L’alliance historique entre Stellantis et le groupe public chinois Dongfeng retrouve un nouveau souffle. Les deux parties sont convenues d’assembler ensemble en Chine des modèles Peugeot et Jeep — non seulement pour le marché local, mais aussi pour l’exportation. Parallèlement, la presse a fait état d’une possible vente par Stellantis de plusieurs de ses usines tournant à capacité réduite. La liste comprend le site français Citroën de La Janais, près de Rennes, une usine à Cassino (Italie) et un site en Allemagne. Une délégation de Dongfeng a d’ailleurs déjà visité le site breton, ont confirmé des syndicalistes.

Le programme de production proprement dit se présente comme suit. À partir de 2027, sur les capacités de leur coentreprise DPCA à Wuhan, deux nouvelles Peugeot « à énergie nouvelle » (électrifiées) entreront en production — leur style s’inspirera des concepts présentés par Stellantis au Salon automobile de Pékin en avril. Ces véhicules seront destinés à la fois à la Chine et à l’étranger. En complément, l’assemblage de deux modèles de Jeep hybrides rechargeables, prévus pour les marchés étrangers, démarrera également sur ce même site.

Le projet est financé avec le soutien des autorités locales de la province du Hubei et de la municipalité de Wuhan. L’investissement total dépasse 8 milliards de yuans (environ 1 milliard d’euros), la part de Stellantis s’élevant à 130 millions d’euros.

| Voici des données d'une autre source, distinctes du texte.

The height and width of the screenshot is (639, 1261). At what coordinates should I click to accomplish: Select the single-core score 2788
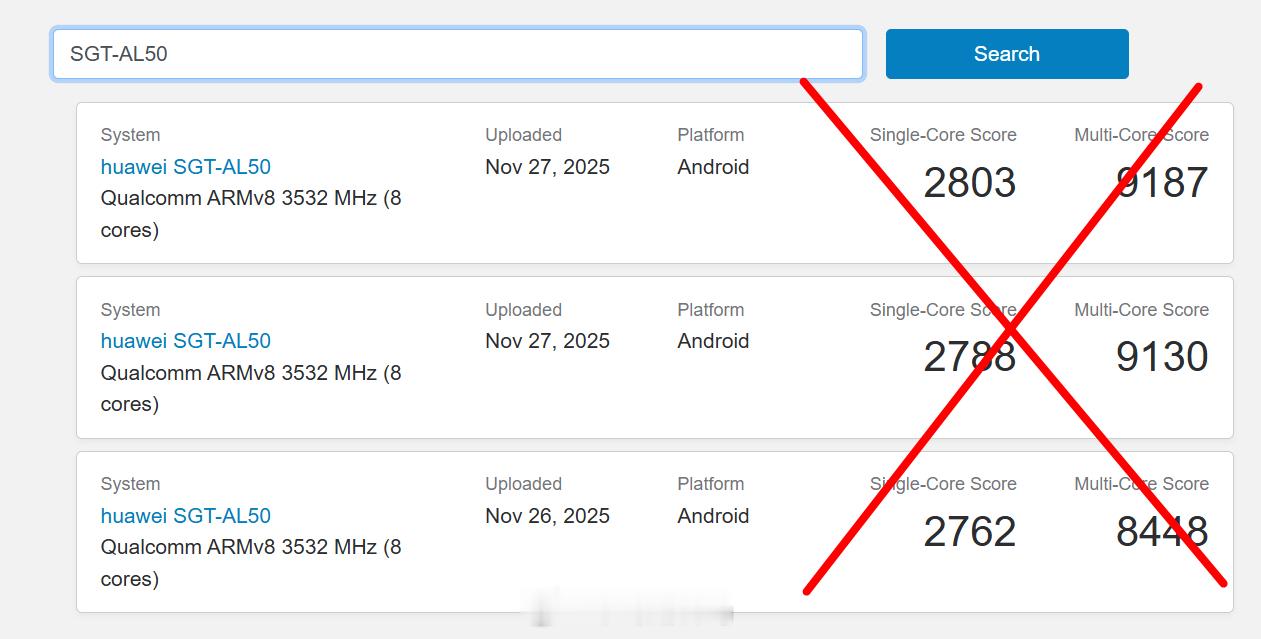[969, 357]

Par ailleurs, les entreprises ont conclu un accord stratégique pour une coopération plus étroite, visant des automobiles de niveau mondial. Cela est d’autant plus logique que Dongfeng n’est pour l’instant pas présent en Europe. Le directeur général de Stellantis, Antonio Filosa, a promis que les partenaires entendaient tirer pleinement parti de leurs atouts respectifs et produire des modèles électriques technologiquement avancés. Le président de Dongfeng, Qing Yang, a pour sa part qualifié l’accord d’impulsion puissante pour la transformation de DPCA.

Stellantis s’est également récemment allié au jeune constructeur chinois Leapmotor et prévoit de lui transférer son usine de Madrid via leur coentreprise. La relance actuelle de la coopération avec Dongfeng, quant à elle, plonge ses racines en 1992, lorsque l’alliance avait été créée exclusivement pour le marché chinois. En trente ans, DPCA a produit plus de 6 millions de véhicules, mais a ensuite commencé à perdre du terrain face à la concurrence croissante des constructeurs locaux.

Dongfeng, qui fait partie du top 10 des constructeurs automobiles chinois, est venu en aide en 2013 à l’époque à PSA, alors en grande difficulté. Aujourd’hui, le groupe chinois détient 1,6 % des actions du groupe franco-italo-américain.